Martin Walker l’assure : la Dordogne a définitivement changé sa vie. Très vite, le journaliste, historien de formation, se prend de passion pour les grottes et l’art pariétal. Mais pour raconter la vie des hommes préhistoriques, l’enquête journalistique ne suffit pas et la fiction s’impose. Il écrit un premier roman « Les grottes du Périgord », « car si on veut décrire et raconter cette société, vieille de 18 000 ans, il faut d’abord l’imaginer » assure-il encore. Publié en Grande-Bretagne, aux États-Unis puis dans divers pays d’Europe, le livre fait un tabac. Il devient numéro 8 des ventes pour le Washington Post. Martin Walker décide alors de se lancer dans la fiction :  cette terre d’histoire et de légendes, de gouffres profonds, de grottes et de calcaire ouvre les portes de son imaginaire.

« Avant de venir ici, j’écrivais des livres sérieux, des essais politiques. Aujourd’hui, je raconte les aventures de mon héros Bruno Courrèges, policier municipal et cuisinier amateur. Ce personnage est directement inspiré par la vie de mon copain Pierrot Simonet, véritable policier municipal au Bugue ! Ma femme Julia, qui décidemment a toujours raison, m’a conseillé d’en faire une série. Bingo ! »
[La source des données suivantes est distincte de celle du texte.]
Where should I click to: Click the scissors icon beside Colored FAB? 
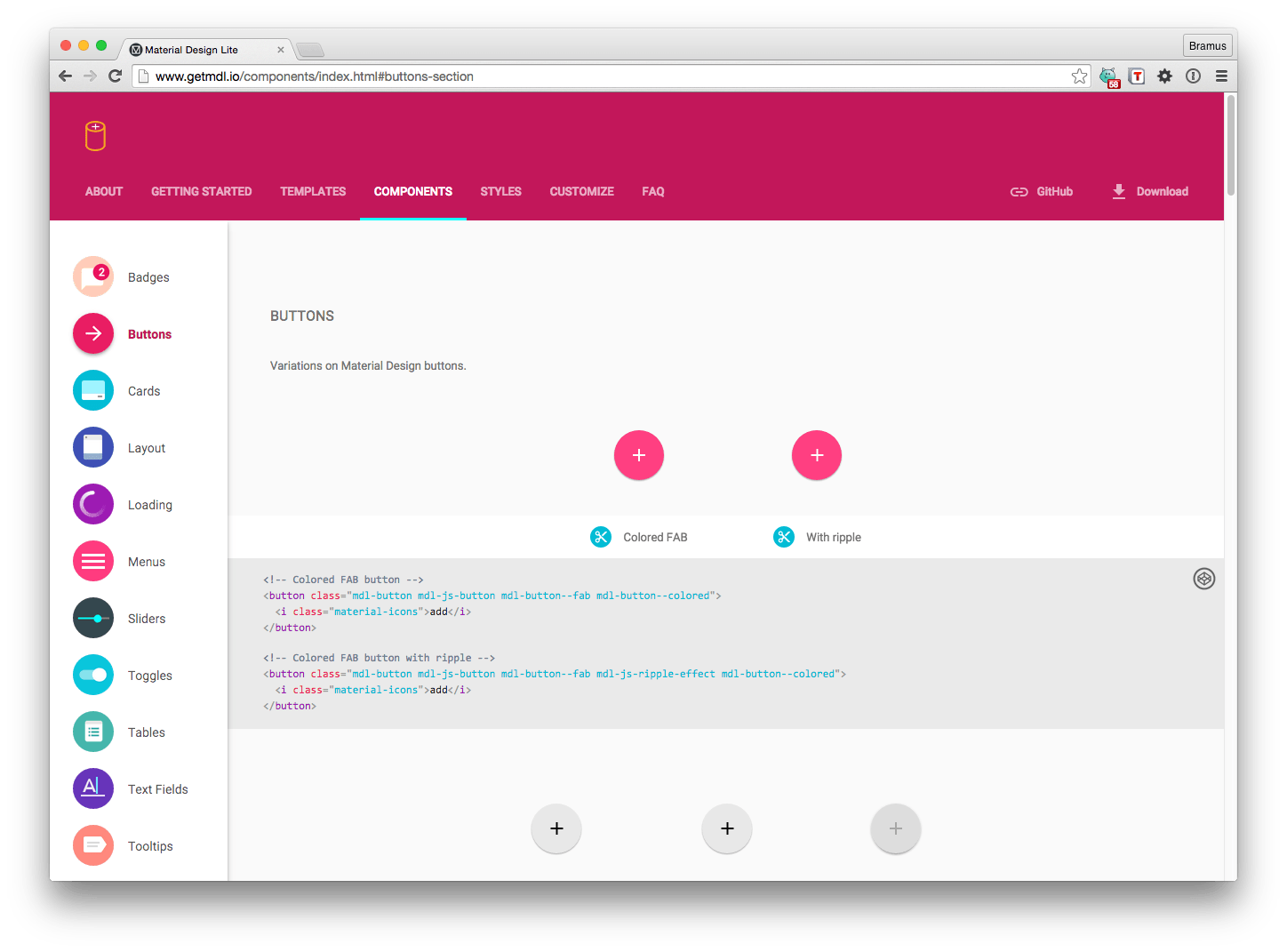coord(601,537)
Car la série cartonne. Traduites en 18 langues et vendues à 4 millions d’exemplaires à travers le monde, les histoires de Bruno Courrèges captivent la planète et font rayonner le charme et la culture périgourdine bien au-delà de nos frontières. Le succès est si fulgurant que Martin Walker décline son sujet et publie le livre des recettes de Bruno Courrèges. Aussi sec, il remporte le prix « Gourmand International » du meilleur livre de cuisine française du monde.

 

Une terre de résistance

« Un comble pour un Écossais, non ? », s’amuse Martin Walker qui aligne les distinctions et savoure son succès avec la même gourmandise qu’un plat parfumé aux truffes. Car aujourd’hui, l’Écossais est membre de la confrérie du pâté et de l’Académie des lettres et des Arts du Périgord, mais aussi Grand Consul de la ville de Vinée, ou encore Chevalier de la Confrérie du Raisin d’or et Ambassadeur de la Confrérie de Chabrol du pays de Montaigne.
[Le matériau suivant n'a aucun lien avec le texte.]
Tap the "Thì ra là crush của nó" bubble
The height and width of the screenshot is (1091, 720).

« Ça me plaît beaucoup, j’aime me sentir intégré et vivre comme les Périgourdins : cuisiner, m’habiller en tenue médiévale et partager un repas ensemble. Le peuple de Dordogne est avant tout chaleureux et j’y ai reçu un accueil magnifique », se réjouit-il.
Entre deux romans – il en publie un chaque année, mais seulement trois sont traduits en français – Martin Walker rédige des chroniques sur le vin du Périgord pour un journal anglo-saxon. Et s’il n’en finit pas de se plonger dans l’Histoire du pays, fasciné par les mystères de la Préhistoire, mais aussi par la guerre de 100 ans, Charlemagne ou encore les relations complexes entre les Gascons et les Britanniques, le journaliste est fier de se sentir ainsi appartenir à « cette terre de résistants ».